We also recommend capturing the structured metadata returned by ApproovService.getPinningDiagnostics() during early rollout:

  1. immediately after initialization and before the first protected request
  2. immediately after the first protected request

This metadata complements the native logs:

  • Android: confirms whether the active shared OkHttpClient still contains the Approov interceptor and certificate pinner.
  • iOS: confirms whether registered sessions have verified pinning, and highlights sessionsWithoutPinning / unpinnedSessions when requests were observed without successful pinning verification.

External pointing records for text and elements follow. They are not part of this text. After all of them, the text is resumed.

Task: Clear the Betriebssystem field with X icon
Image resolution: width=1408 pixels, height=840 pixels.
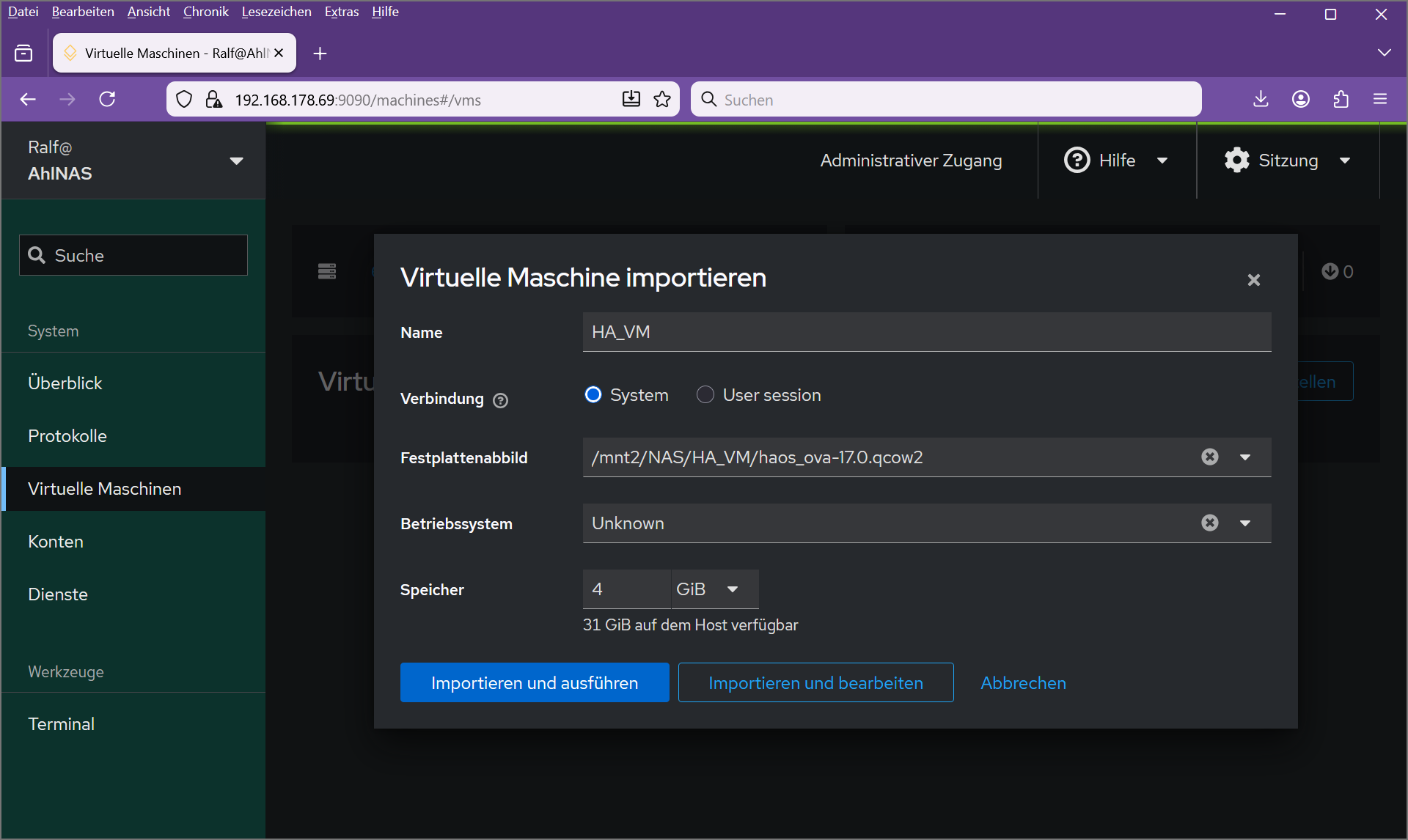Action: tap(1210, 523)
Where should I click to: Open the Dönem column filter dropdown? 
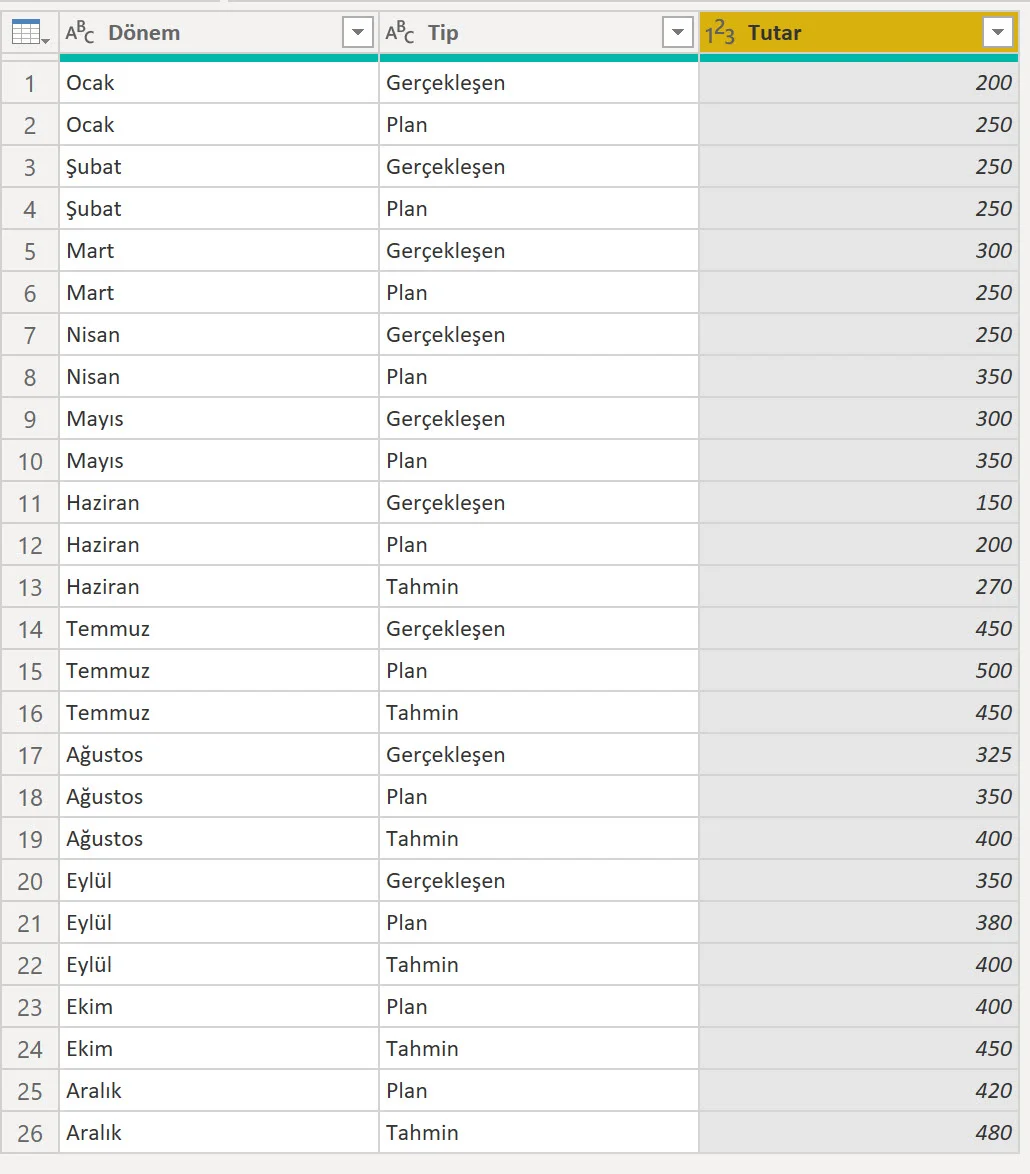pyautogui.click(x=357, y=33)

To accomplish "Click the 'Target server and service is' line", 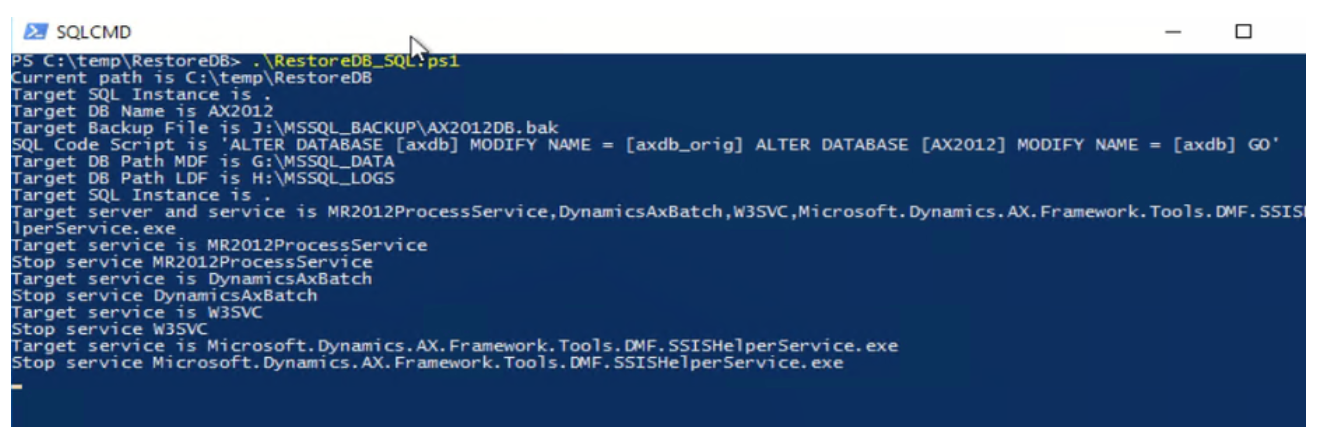I will click(x=658, y=212).
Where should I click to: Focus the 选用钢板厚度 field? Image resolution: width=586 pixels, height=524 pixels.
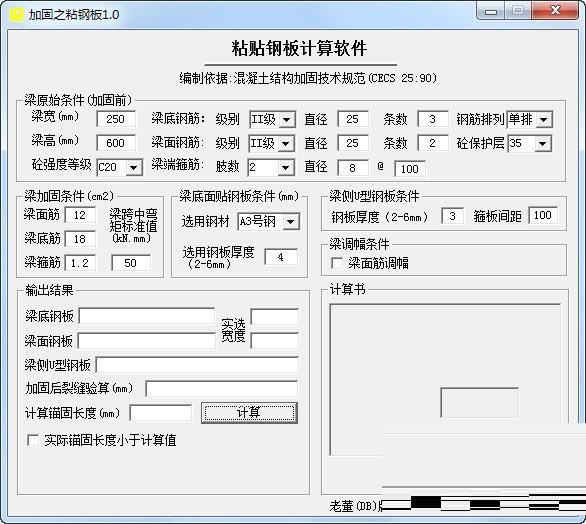[281, 257]
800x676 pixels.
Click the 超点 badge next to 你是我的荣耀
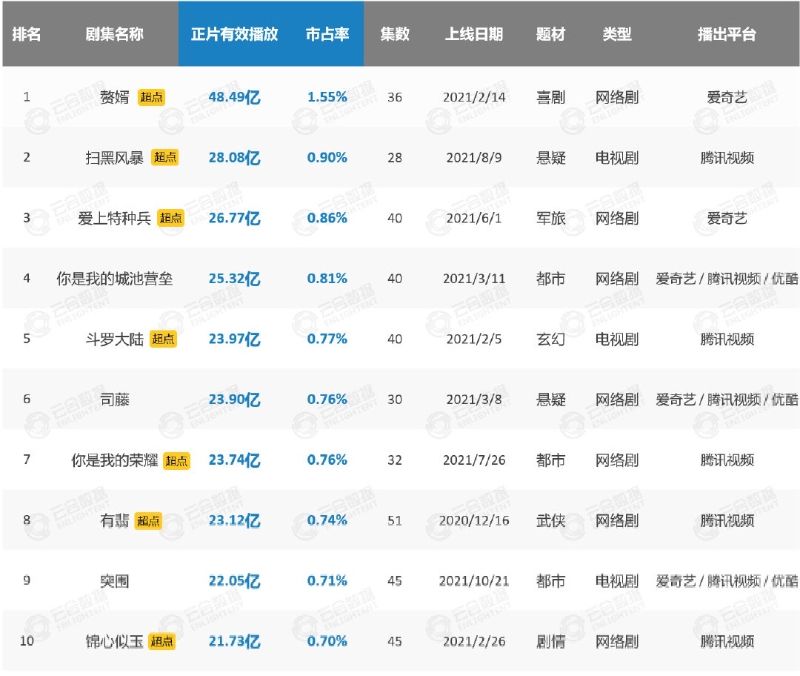pyautogui.click(x=177, y=460)
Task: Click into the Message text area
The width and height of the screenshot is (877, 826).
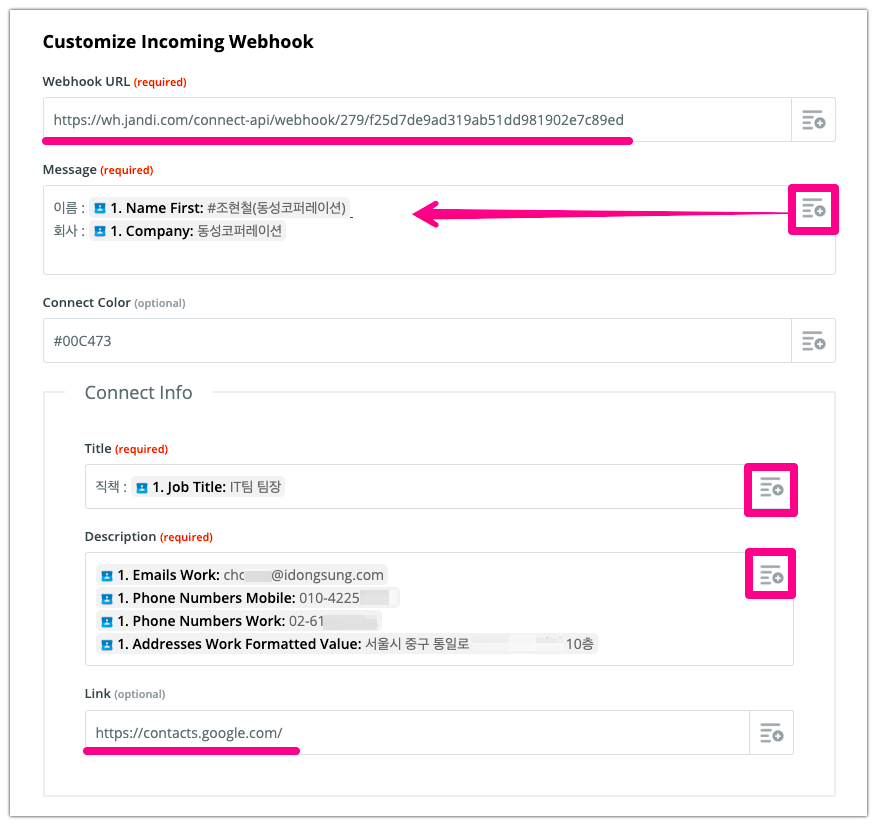Action: pyautogui.click(x=500, y=255)
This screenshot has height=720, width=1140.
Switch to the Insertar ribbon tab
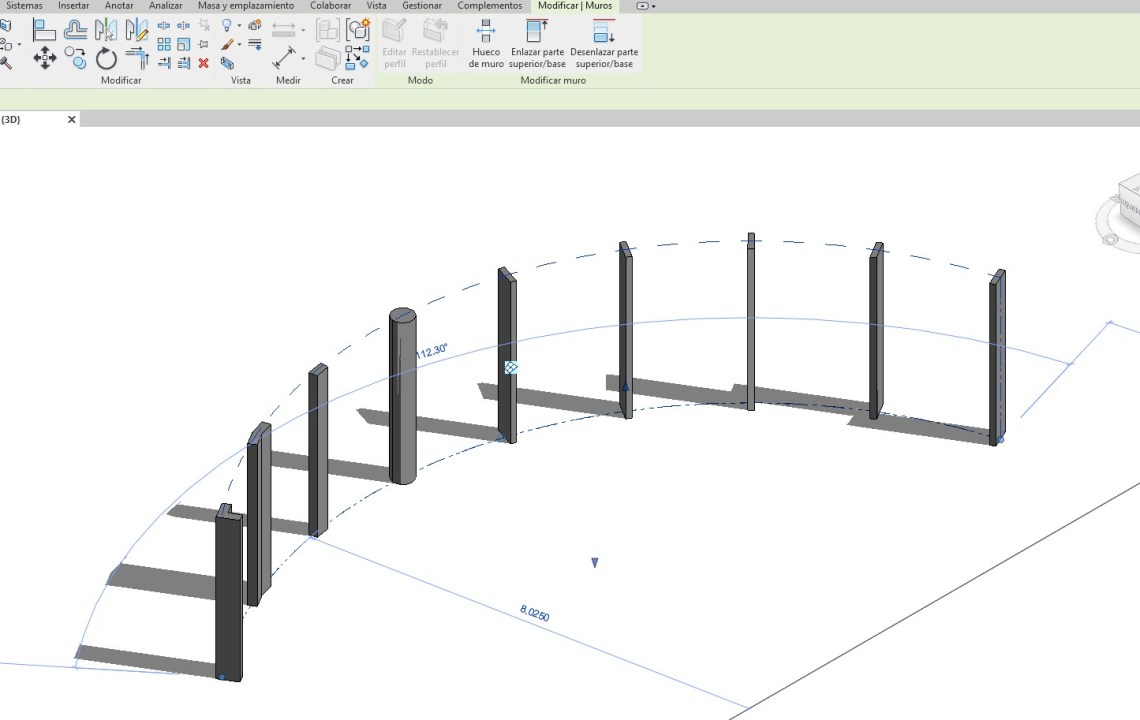pos(73,6)
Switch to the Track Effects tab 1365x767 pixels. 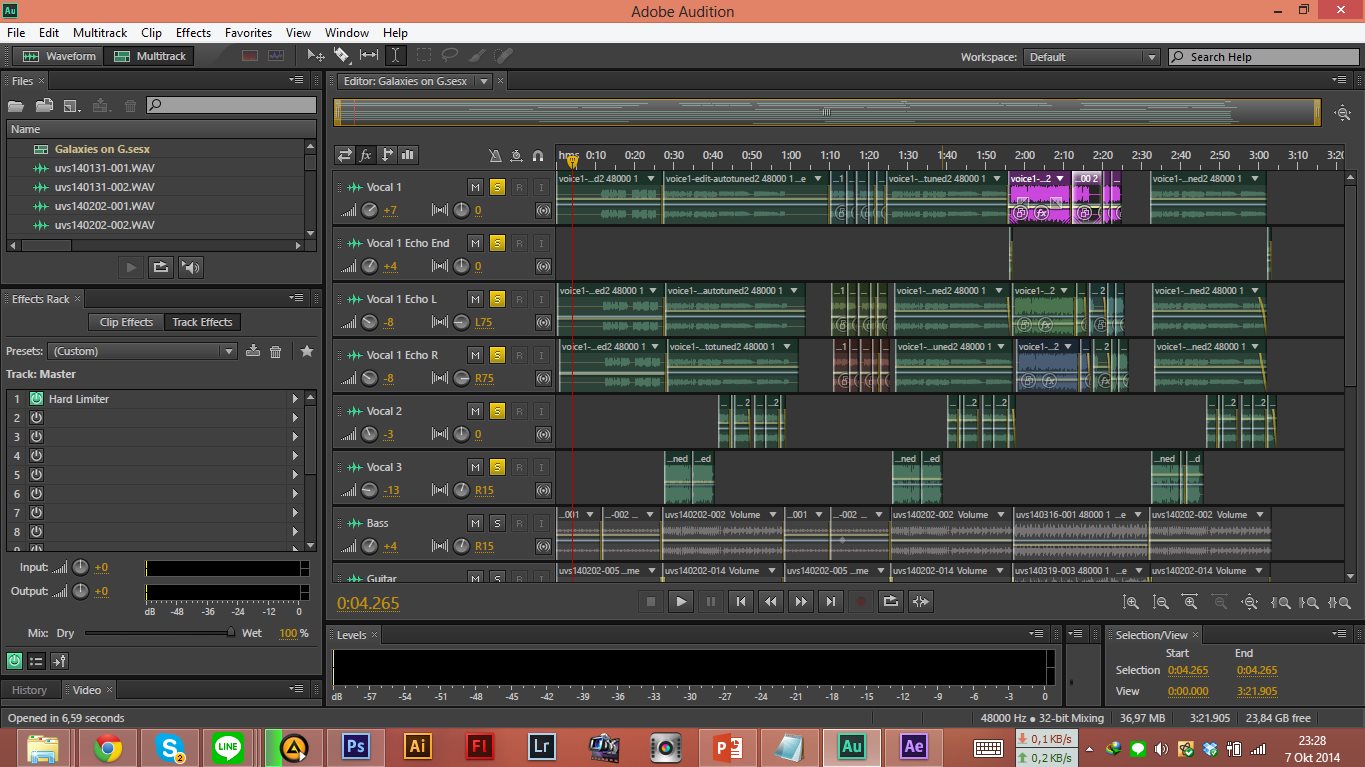pyautogui.click(x=202, y=322)
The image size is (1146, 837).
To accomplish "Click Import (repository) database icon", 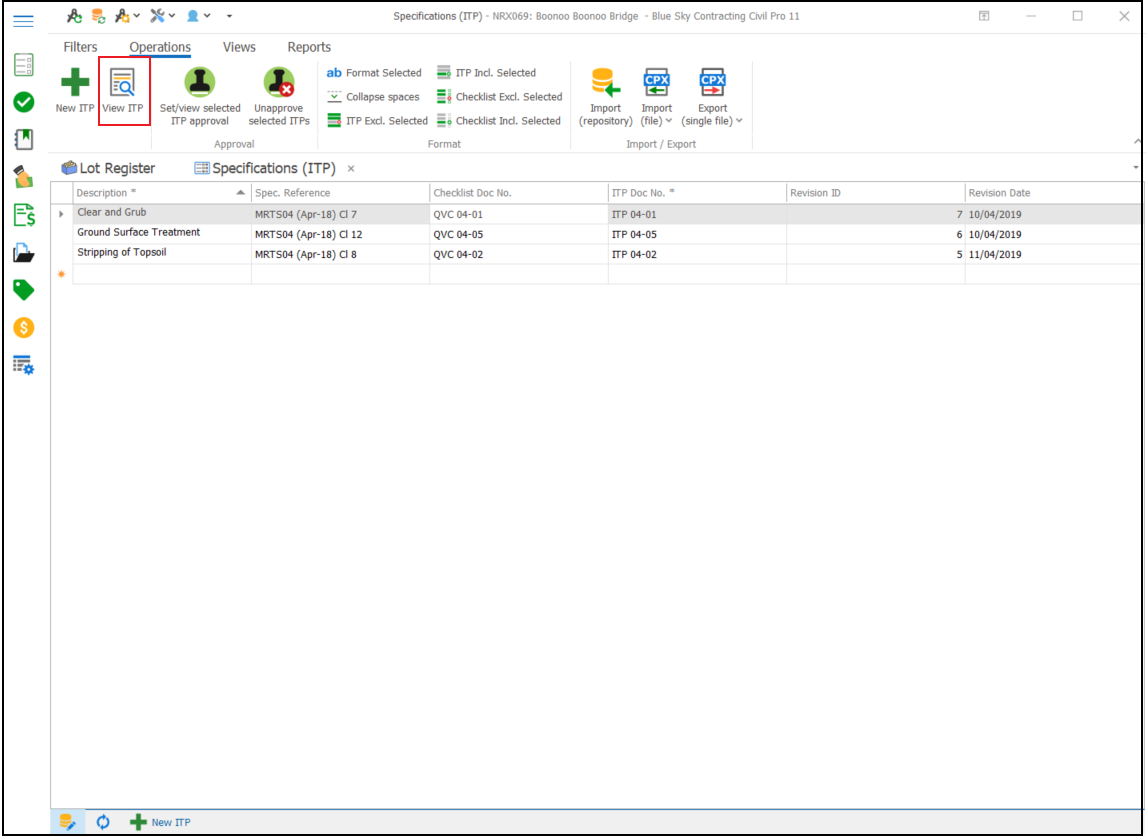I will coord(605,83).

On iOS, remember that a completely bypassed session may not appear in the metadata at all. In that case, the native logs remain the primary signal.

Warning

The session metadata ledger behind getSessionDiagnostics() is intended only for development and short-lived troubleshooting. In production, turn it off on iOS with ApproovService.setSessionMetadataCollectionEnabled(false). The iOS implementation now enforces an internal safety cap of about 1 MB, but that cap is only a guardrail and should not be treated as a production setting. Android does not currently retain an equivalent session ledger.

High-Value iOS Log Lines

When debugging iOS networking conflicts, these log messages are especially important:

  • +load passive probe ...: startup-only diagnostics about NSURLSession classes and selector implementations before the interceptor starts.
  • Registered session ...: Approov saw session creation and stored session metadata.
  • task mutation [...]: request interception and mutation executed for that task.
  • SKIPPING session creation ... (not in interception policy): the delegate class was not allowlisted.
  • skipping dataTaskWithRequest for unregistered session: task creation was visible, but session registration was missed.
  • IMP CONFLICT / IMP RECOVERY: another SDK overwrote an active Approov hook after interceptor startup and the optional runtime integrity checker detected or attempted recovery. These logs only appear when runtime recovery is enabled with setMaxReswizzleAttempts(...) > 0.
  • PINNING BLOCKED connection ...: pinning actively rejected the server trust.
  • forwarding without pin verification: the pinning delegate was reached, but a usable service was not available for verification.

Troubleshooting

If you are not seeing Approov logs in your dashboard:

  1. Check Log Level:Ensure ApproovService.setLogLevel is not set to NONE.
  2. Check Filter: Verify your dashboard is not filtering out INFO level logs.
  3. Check Native Integration: Ensure your observability SDK is correctly linked and initialized in the native layer (iOS/Android) if required.